Artist Statement
I create site-responsive, abstract and representational mixed-media works and participatory experiences that invite curiosity, care, and connection to self, family, community, and ecology of place. Rooted in the high desert of northern New Mexico, my current practice is grounded in daily, early-morning walks around a small man-made lake, as an act of slowing down, being present and cultivating wonder. This sustained engagement is both ritual and research: an embodied process of devotion, observation, reflection, and relationship-building with the more-than-human world.
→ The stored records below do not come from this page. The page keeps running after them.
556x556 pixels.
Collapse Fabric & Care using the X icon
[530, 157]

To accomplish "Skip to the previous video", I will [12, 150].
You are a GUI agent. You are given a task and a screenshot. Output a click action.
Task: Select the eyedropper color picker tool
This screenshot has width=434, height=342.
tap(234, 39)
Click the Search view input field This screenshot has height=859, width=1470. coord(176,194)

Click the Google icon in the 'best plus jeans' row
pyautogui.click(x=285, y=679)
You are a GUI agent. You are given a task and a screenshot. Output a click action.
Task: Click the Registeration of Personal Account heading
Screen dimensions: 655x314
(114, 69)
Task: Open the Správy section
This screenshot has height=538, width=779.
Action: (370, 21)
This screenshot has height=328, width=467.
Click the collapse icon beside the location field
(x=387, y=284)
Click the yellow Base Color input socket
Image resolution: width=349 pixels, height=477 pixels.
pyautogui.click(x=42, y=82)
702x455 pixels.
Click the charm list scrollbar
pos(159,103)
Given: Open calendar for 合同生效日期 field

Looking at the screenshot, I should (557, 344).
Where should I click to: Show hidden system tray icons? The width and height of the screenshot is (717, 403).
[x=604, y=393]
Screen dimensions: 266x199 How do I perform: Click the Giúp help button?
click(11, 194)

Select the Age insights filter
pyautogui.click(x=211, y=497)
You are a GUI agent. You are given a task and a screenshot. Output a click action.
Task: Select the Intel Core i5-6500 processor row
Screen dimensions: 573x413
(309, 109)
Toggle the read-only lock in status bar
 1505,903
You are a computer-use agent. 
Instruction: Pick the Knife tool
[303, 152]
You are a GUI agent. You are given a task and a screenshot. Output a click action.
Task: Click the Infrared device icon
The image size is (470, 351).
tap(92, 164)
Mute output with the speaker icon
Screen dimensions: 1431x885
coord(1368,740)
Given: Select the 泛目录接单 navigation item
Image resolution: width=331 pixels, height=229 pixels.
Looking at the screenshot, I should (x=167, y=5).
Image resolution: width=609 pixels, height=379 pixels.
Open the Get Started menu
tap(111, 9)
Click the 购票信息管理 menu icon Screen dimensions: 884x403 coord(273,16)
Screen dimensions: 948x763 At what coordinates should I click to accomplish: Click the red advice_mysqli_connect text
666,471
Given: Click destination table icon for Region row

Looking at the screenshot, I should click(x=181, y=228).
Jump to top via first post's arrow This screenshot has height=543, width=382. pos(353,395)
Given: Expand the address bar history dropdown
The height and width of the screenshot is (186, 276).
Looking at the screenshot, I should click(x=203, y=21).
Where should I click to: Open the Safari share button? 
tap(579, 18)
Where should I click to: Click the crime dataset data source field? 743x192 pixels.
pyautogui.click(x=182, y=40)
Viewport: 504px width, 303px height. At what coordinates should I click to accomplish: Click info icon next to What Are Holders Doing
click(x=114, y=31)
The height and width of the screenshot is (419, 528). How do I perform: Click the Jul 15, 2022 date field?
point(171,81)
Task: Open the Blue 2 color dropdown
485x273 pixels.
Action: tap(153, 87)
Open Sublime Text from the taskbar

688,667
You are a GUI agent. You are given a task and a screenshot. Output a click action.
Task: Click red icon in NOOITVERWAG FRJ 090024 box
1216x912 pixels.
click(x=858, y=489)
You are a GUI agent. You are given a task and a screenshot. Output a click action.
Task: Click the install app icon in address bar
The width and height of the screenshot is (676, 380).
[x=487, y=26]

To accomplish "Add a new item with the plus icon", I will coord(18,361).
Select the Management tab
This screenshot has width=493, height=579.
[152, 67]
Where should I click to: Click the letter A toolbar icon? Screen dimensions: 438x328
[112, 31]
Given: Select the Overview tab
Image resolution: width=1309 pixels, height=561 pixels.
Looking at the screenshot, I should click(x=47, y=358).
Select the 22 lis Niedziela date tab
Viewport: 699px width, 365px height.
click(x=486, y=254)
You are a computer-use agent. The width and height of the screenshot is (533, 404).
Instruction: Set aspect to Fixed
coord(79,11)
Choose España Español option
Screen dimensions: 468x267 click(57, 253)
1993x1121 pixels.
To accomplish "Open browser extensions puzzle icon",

My process is as much about listening as making. I work with what’s around me and embrace the unexpected: materials, sites, and natural elements—sun, wind, rain, snow, soil, plants, animals or my daughters—become collaborators in an intuitive process. My practice is an evolving form of fieldwork traversing inner and outer ecologies, from Eagle Rock Lake in Questa, NM, to the banks of the Rio Grande, my garden, home, and studio. Working with drawing, painting, printing, photography, sound and found natural and discarded materials, I gather impressions, images, field recordings, stories and plant and mineral based materials and pigments that lead to plein air experiments with natural media such as cyanotype, watercolor, and ink on paper, fabric, wood, and clay. Rich cyanotype blues, vivid watercolors, natural inks, and earthy black tea merge in layered compositions on paper, tea bags, fabric, wood, and panel. Seasons, time and place shape layered visual compositions and carefully curated small group experiences.
Rural living, family life, archeology of place, seasonality and the passage of time shape my work. Guided by themes of interdependence, impermanence, and belonging, my practice seeks to dissolve the perceived dichotomy between humans and nature. I approach art as action research and relational alchemy creating “narritories” that weave ecological, cultural, and personal stories. Through daily drawing and material experiments I follow the ties that bind us to place, each other, and the more-than-human. These rituals nurture attentiveness, invite contemplation, and fuel an ongoing inquiry into belonging, interdependence, and care. Through visual compositions, sensory experiences and participatory forms, I create portals into deeper awareness and kinship, where noticing becomes a practice of care and resilience. My work is both inquiry and offering: a way to foster reciprocity and reimagine our relationship to the living, animate world.